Aim of the task →
Reproduce the data that follows precisely.
::::::::
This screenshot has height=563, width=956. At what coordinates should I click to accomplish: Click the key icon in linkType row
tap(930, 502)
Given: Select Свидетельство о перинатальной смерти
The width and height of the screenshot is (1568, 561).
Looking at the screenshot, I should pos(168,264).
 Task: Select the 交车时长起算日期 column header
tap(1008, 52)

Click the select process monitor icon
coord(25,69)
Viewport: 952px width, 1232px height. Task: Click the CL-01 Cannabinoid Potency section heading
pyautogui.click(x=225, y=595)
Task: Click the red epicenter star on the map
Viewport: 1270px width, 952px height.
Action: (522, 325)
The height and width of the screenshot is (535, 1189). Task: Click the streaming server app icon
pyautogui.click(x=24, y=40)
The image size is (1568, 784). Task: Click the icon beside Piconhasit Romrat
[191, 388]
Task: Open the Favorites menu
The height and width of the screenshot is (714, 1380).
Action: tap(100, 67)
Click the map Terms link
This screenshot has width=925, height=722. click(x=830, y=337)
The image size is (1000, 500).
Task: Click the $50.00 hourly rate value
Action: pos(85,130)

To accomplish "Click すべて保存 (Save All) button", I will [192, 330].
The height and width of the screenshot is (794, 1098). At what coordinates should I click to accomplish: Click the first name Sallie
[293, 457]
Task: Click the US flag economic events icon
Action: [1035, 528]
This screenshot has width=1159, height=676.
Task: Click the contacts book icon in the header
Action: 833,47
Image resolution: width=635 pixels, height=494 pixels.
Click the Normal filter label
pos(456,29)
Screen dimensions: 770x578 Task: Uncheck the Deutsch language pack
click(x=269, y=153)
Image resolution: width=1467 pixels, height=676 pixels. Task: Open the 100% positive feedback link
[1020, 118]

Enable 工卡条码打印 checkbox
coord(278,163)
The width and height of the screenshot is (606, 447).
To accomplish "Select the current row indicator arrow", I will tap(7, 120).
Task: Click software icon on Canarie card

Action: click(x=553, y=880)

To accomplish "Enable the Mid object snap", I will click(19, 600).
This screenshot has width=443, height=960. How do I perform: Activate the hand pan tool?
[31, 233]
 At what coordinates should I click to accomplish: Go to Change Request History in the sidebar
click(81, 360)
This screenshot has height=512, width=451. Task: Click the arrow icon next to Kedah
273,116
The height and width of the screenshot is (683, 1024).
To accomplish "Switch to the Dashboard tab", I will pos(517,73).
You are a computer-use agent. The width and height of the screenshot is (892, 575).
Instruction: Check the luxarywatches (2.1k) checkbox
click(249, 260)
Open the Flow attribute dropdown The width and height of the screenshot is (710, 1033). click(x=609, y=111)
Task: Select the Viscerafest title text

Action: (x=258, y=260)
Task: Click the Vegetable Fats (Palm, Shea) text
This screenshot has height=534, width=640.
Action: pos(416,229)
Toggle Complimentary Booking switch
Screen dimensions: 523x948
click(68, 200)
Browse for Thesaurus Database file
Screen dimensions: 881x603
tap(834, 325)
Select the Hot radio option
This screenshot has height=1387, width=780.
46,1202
::::::::
Response area →
This screenshot has height=563, width=956. At what coordinates should I click to accomplish: Click the key icon in linkType row
tap(930, 502)
Given: Select Свидетельство о перинатальной смерти
The width and height of the screenshot is (1568, 561).
Looking at the screenshot, I should pos(168,264).
 Task: Select the 交车时长起算日期 column header
tap(1008, 52)

Click the select process monitor icon
coord(25,69)
Viewport: 952px width, 1232px height. Task: Click the CL-01 Cannabinoid Potency section heading
pyautogui.click(x=225, y=595)
Task: Click the red epicenter star on the map
Viewport: 1270px width, 952px height.
Action: (522, 325)
The height and width of the screenshot is (535, 1189). Task: Click the streaming server app icon
pyautogui.click(x=24, y=40)
The image size is (1568, 784). Task: Click the icon beside Piconhasit Romrat
[191, 388]
Task: Open the Favorites menu
The height and width of the screenshot is (714, 1380).
Action: tap(100, 67)
Click the map Terms link
This screenshot has width=925, height=722. click(x=830, y=337)
The image size is (1000, 500).
Task: Click the $50.00 hourly rate value
Action: pos(85,130)

To accomplish "Click すべて保存 (Save All) button", I will [192, 330].
The height and width of the screenshot is (794, 1098). At what coordinates should I click to accomplish: Click the first name Sallie
[293, 457]
Task: Click the US flag economic events icon
Action: [1035, 528]
This screenshot has width=1159, height=676.
Task: Click the contacts book icon in the header
Action: 833,47
Image resolution: width=635 pixels, height=494 pixels.
Click the Normal filter label
pos(456,29)
Screen dimensions: 770x578 Task: Uncheck the Deutsch language pack
click(x=269, y=153)
Image resolution: width=1467 pixels, height=676 pixels. Task: Open the 100% positive feedback link
[1020, 118]

Enable 工卡条码打印 checkbox
coord(278,163)
The width and height of the screenshot is (606, 447).
To accomplish "Select the current row indicator arrow", I will tap(7, 120).
Task: Click software icon on Canarie card

Action: click(x=553, y=880)

To accomplish "Enable the Mid object snap", I will click(19, 600).
This screenshot has width=443, height=960. How do I perform: Activate the hand pan tool?
[31, 233]
 At what coordinates should I click to accomplish: Go to Change Request History in the sidebar
click(81, 360)
This screenshot has height=512, width=451. Task: Click the arrow icon next to Kedah
273,116
The height and width of the screenshot is (683, 1024).
To accomplish "Switch to the Dashboard tab", I will pos(517,73).
You are a computer-use agent. The width and height of the screenshot is (892, 575).
Instruction: Check the luxarywatches (2.1k) checkbox
click(249, 260)
Open the Flow attribute dropdown The width and height of the screenshot is (710, 1033). click(x=609, y=111)
Task: Select the Viscerafest title text

Action: (x=258, y=260)
Task: Click the Vegetable Fats (Palm, Shea) text
This screenshot has height=534, width=640.
Action: pos(416,229)
Toggle Complimentary Booking switch
Screen dimensions: 523x948
click(68, 200)
Browse for Thesaurus Database file
Screen dimensions: 881x603
tap(834, 325)
Select the Hot radio option
This screenshot has height=1387, width=780.
46,1202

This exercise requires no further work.